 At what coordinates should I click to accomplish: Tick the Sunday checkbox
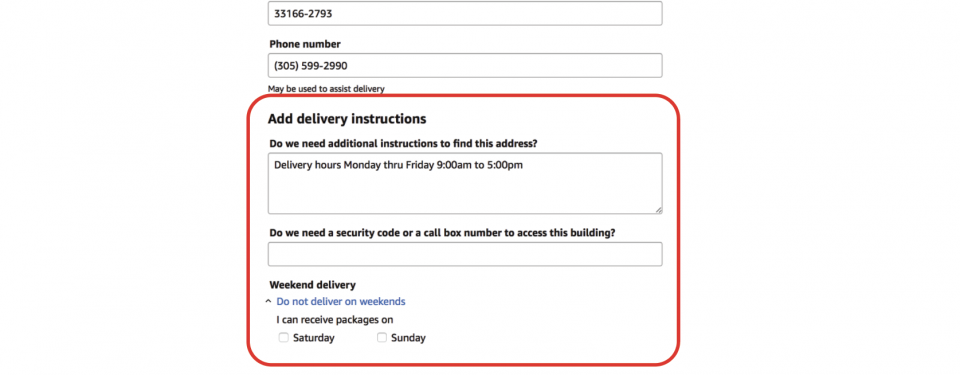[x=382, y=338]
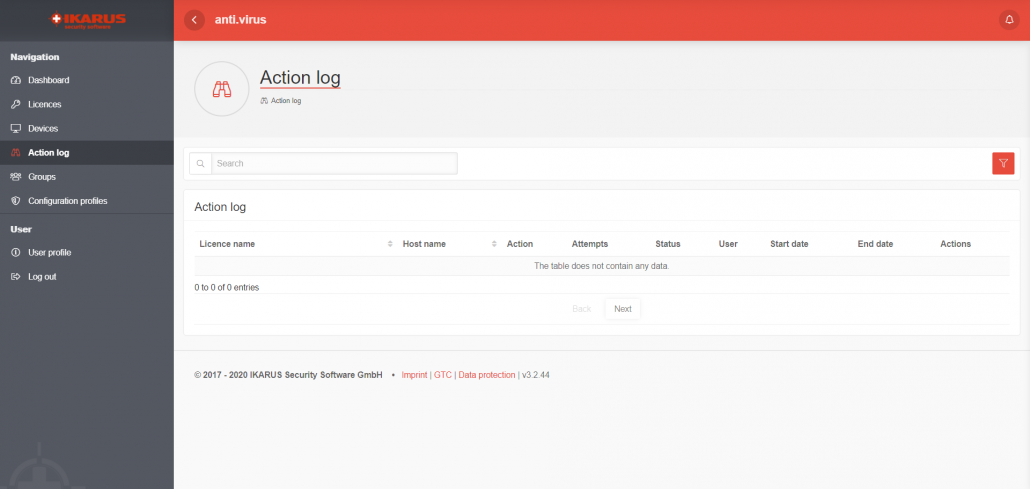Click the Licences key icon

coord(15,104)
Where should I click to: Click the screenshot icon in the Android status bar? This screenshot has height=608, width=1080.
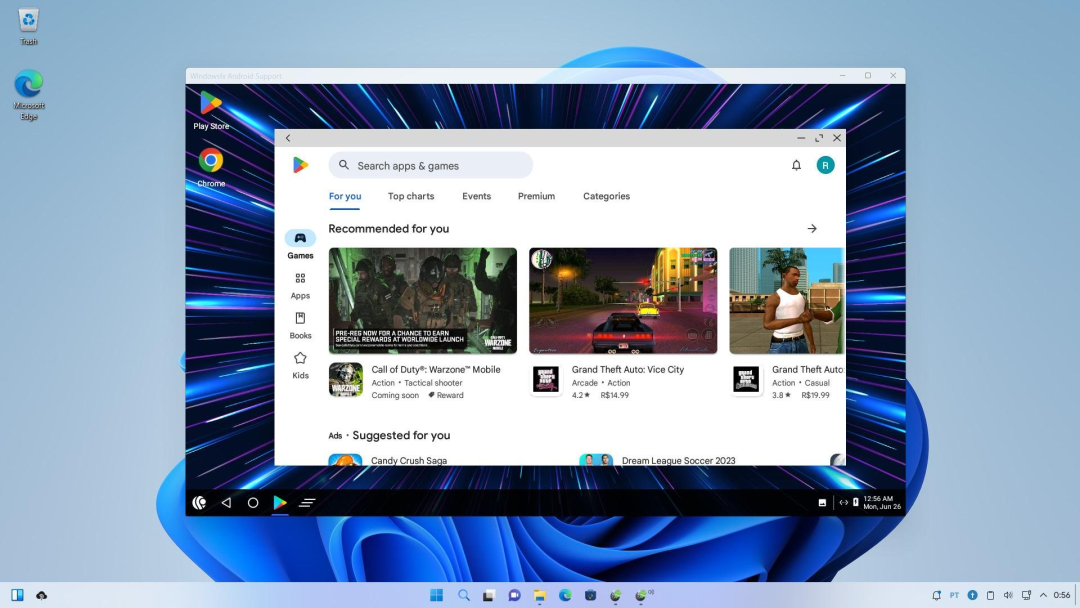coord(822,502)
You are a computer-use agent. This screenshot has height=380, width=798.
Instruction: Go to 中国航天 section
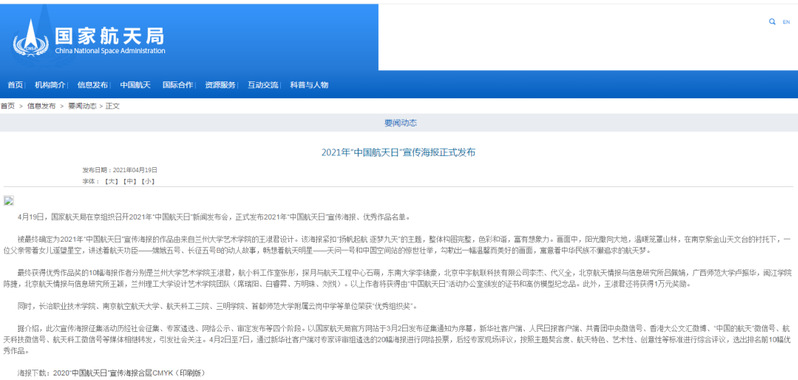[x=135, y=85]
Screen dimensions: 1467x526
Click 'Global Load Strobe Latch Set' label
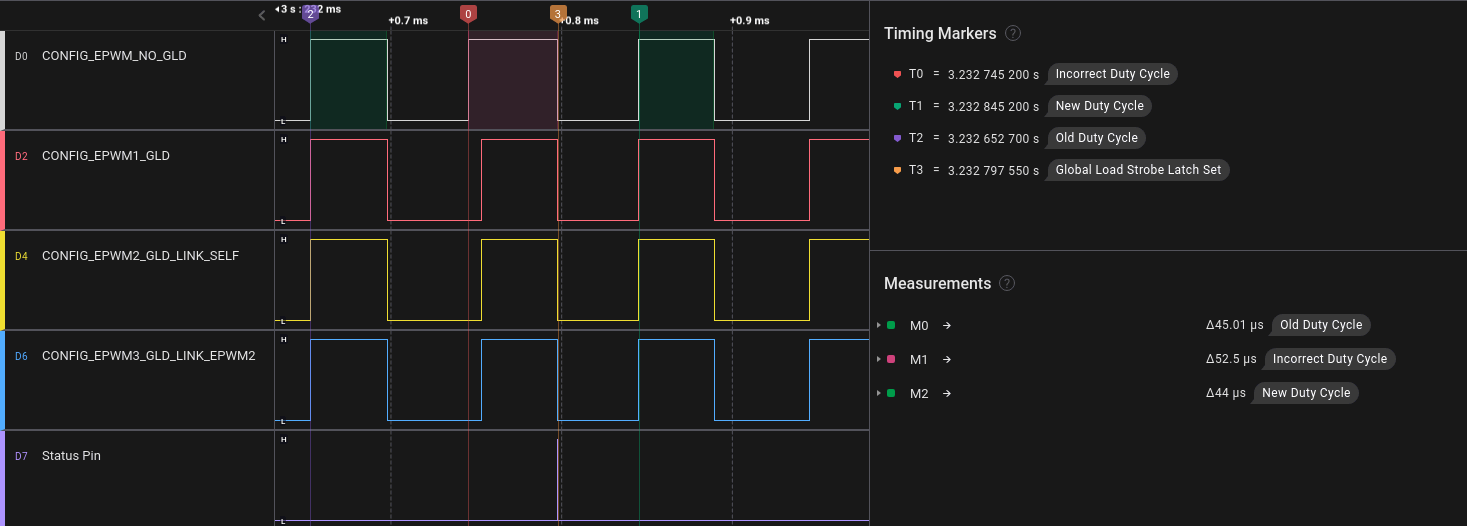coord(1138,170)
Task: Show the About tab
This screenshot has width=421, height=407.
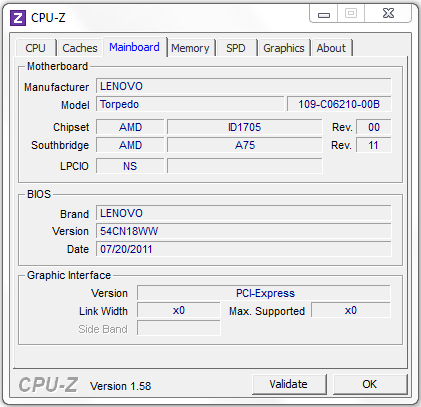Action: tap(331, 48)
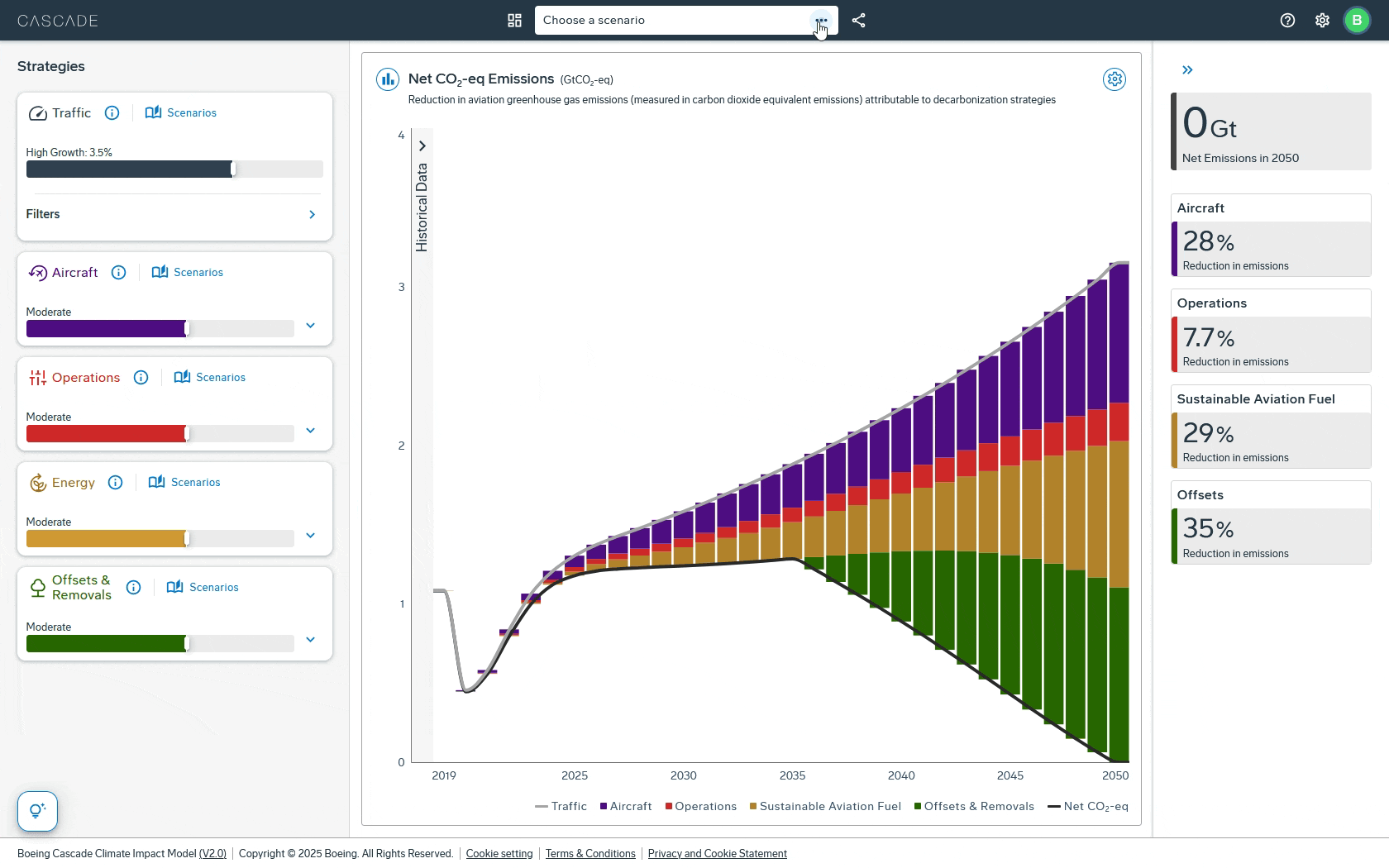Click the Traffic growth slider

click(x=174, y=169)
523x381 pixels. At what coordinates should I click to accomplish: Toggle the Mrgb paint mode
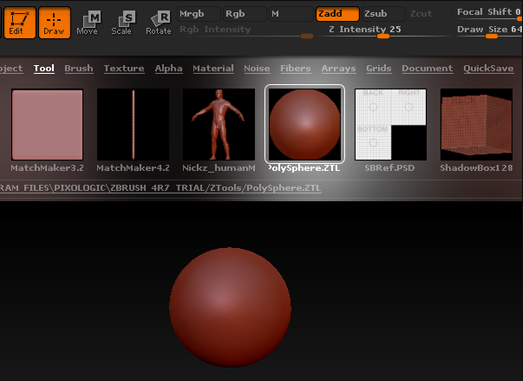(199, 14)
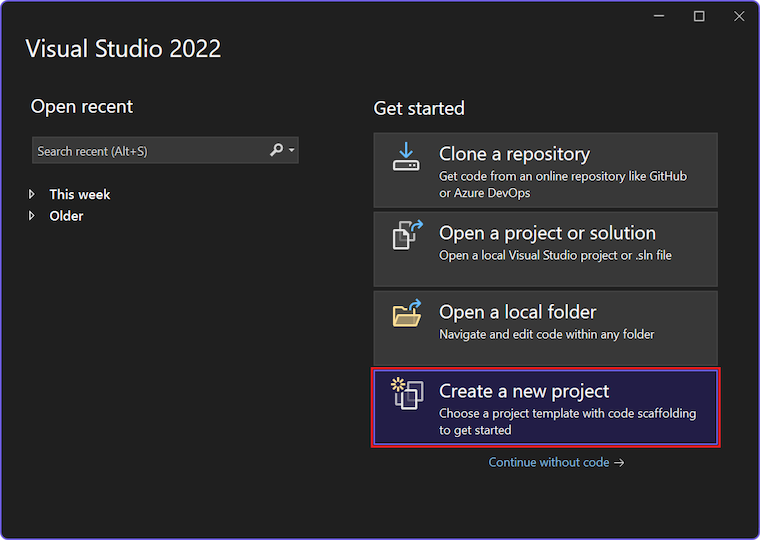Minimize the Visual Studio start window
760x540 pixels.
pyautogui.click(x=659, y=16)
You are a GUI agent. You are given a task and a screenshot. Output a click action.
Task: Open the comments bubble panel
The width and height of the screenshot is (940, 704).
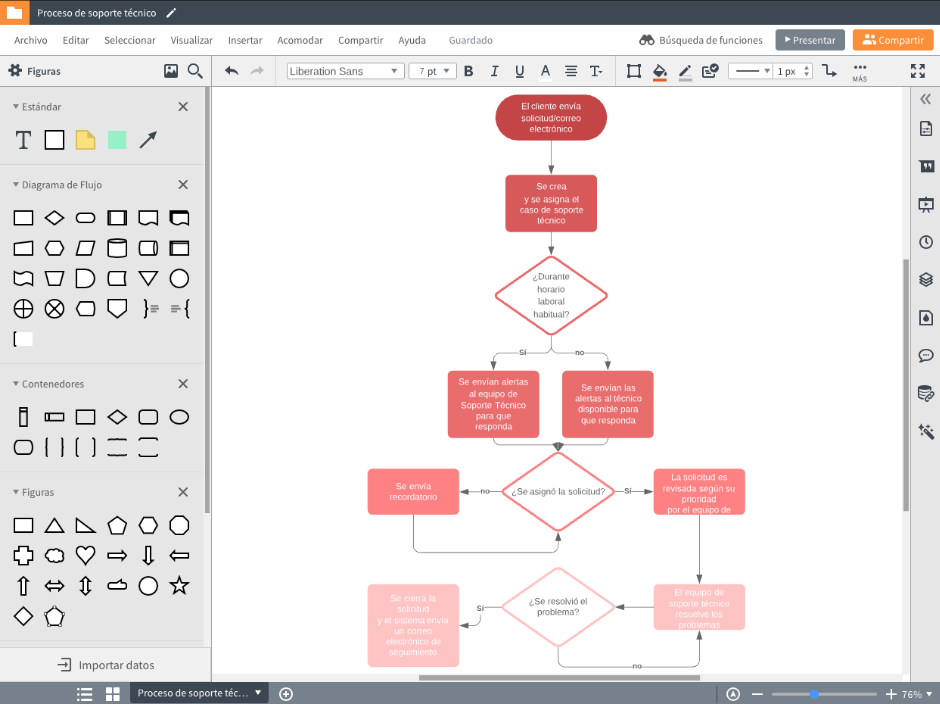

------------------------------------------------------------------------

Activity:
Provide only the count of lines in the data above that include the string "agent".

Solution to this problem:
2